Priyadharshan Kannappan, former president and one of the founders of the club, further explained the board’s choice to use the word Sangam.
“The purpose is to represent the best interests of the Indian student community on campus, and also to expose the Indian culture in Webster Groves area,” Kannappan said.
Ghag took a strategic approach to picking her position on the board once the club was established. She knew the university had bylaws and budget rules that needed to be followed in order to form and maintain a club on campus. She was also aware of other people on the board, who knew these rules better and had much more experience than she did.
“I chose to become a secretary, that’s how I would learn,” Ghag said. “I was planning on becoming president in the next election. And the secretary closely deals with the paperwork, segregating tasks, and works with president and vice-president.”
Ghag had only been working as a secretary for a semester when the need for new leadership arose.

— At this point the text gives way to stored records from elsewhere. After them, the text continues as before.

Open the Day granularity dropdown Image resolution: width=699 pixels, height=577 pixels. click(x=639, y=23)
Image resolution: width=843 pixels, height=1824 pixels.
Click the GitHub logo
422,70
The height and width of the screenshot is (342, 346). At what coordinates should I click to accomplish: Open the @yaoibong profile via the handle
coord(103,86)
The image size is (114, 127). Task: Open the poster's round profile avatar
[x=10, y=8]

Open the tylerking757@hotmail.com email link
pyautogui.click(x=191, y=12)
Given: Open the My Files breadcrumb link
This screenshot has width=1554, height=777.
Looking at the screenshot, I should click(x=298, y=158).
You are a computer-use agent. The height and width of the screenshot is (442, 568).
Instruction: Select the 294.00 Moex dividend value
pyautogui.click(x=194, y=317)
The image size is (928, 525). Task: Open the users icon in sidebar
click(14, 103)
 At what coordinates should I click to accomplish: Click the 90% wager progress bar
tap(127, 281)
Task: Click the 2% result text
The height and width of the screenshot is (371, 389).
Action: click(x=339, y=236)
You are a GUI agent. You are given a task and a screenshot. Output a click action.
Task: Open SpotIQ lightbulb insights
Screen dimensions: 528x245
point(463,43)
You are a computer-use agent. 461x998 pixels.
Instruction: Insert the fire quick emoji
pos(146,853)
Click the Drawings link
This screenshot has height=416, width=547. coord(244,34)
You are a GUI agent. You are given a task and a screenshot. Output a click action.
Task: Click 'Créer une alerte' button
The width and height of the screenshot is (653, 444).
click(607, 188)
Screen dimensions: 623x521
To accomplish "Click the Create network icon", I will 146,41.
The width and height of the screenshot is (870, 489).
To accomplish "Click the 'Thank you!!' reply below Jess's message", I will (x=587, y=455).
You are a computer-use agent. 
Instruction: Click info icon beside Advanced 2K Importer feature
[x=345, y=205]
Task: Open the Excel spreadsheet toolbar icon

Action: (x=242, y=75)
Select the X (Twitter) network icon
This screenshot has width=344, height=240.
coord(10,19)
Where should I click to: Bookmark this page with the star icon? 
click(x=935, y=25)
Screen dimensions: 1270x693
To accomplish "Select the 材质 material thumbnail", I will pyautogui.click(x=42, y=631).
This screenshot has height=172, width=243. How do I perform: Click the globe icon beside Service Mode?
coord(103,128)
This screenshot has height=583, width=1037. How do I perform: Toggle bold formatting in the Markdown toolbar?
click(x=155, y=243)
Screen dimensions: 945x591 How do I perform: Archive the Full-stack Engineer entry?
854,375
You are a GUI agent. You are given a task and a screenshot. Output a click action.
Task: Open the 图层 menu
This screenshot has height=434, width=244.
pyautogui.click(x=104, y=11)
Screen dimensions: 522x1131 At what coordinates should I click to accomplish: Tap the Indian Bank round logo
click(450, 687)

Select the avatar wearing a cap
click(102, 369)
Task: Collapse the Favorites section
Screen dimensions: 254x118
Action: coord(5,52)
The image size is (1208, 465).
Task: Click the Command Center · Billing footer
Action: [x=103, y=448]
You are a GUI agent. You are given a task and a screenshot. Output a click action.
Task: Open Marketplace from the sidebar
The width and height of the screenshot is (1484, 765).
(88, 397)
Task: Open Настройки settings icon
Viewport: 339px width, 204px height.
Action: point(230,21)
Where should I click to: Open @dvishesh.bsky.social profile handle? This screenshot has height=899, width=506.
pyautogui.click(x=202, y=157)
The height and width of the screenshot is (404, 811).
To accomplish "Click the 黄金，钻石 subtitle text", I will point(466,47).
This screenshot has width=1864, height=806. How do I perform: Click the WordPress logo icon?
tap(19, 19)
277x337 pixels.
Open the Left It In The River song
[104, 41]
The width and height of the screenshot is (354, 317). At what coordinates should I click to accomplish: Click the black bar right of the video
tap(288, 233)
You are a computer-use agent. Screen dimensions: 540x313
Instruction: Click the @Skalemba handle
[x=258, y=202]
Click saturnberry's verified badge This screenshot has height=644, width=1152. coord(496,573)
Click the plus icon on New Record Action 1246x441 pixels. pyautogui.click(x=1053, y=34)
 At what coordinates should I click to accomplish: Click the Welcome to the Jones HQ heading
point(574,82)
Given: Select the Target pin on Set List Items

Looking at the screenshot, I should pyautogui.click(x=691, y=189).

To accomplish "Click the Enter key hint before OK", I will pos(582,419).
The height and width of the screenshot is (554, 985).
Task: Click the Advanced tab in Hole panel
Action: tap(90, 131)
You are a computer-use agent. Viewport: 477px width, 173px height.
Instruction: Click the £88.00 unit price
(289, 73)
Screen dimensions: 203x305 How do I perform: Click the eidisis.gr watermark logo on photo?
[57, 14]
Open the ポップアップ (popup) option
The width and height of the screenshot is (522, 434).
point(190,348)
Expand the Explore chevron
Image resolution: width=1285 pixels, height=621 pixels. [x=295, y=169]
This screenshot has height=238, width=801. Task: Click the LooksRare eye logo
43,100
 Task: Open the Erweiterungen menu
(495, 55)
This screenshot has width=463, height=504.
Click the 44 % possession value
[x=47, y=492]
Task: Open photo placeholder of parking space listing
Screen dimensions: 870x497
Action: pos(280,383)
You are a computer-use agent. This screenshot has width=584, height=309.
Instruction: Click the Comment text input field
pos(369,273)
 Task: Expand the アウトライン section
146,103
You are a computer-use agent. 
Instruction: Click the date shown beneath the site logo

The president and another four members were graduating and had to leave the association. Ghag won the election by a unanimous vote and became the next president.
“Manali gets things done,” Kannappan said. “She is a perfectionist with an eye for detail. Last year she went above and beyond her duties to contribute to the organization.”
Joseph Roberts, Chair of the Management Department and the club’s advisor, agreed with the board’s decision.
“Manali is a motivational leader and great organizer,” Roberts said “She has brought many new members to Sangam and held a successful opening event and helped elect a new slate of officers. Expect great things from Sangam with Manali as President.”
However, with such praise comes great responsibility and expectations. Last semester, the association received an award for Outstanding Cultural Awareness for their introductory events “India 101” and “Holi Festival,” which were representative of celebrations held in India on a monthly basis. With standards set for the new president and association members, Ghag shared her anxieties about the planning process.
“There is pressure because previous events had purpose behind them,” Ghag said. “So people start asking questions, and that gives you so much responsibility. I have never experienced that relaxed lifestyle in my life, but I never imagined being a doctor would be easier than being the president.”
Even so, Ghag remains optimistic and does not let any of the stress impact her relationships.
“Outside of school, she is a very chilled out person,” Kannappan said. “She is a party person, I would say. Living life to the maximum.”
Ruchii Sheth, an undergraduate Bachelor of Fine Arts student at Webster University and Sangam’s advertising coordinator, agrees with Kannappan. She also helped form the association, which is how she and Ghag met. Since then, they have developed a friendship, which contributes to Sangam’s overall fun and friendly environment.
“Manali is positive to be around and is always willing to help however mammoth the tasks are,” Sheth said. “She is excited, inspired, and hard working, and I can’t be happier to be working with her and calling her my friend.”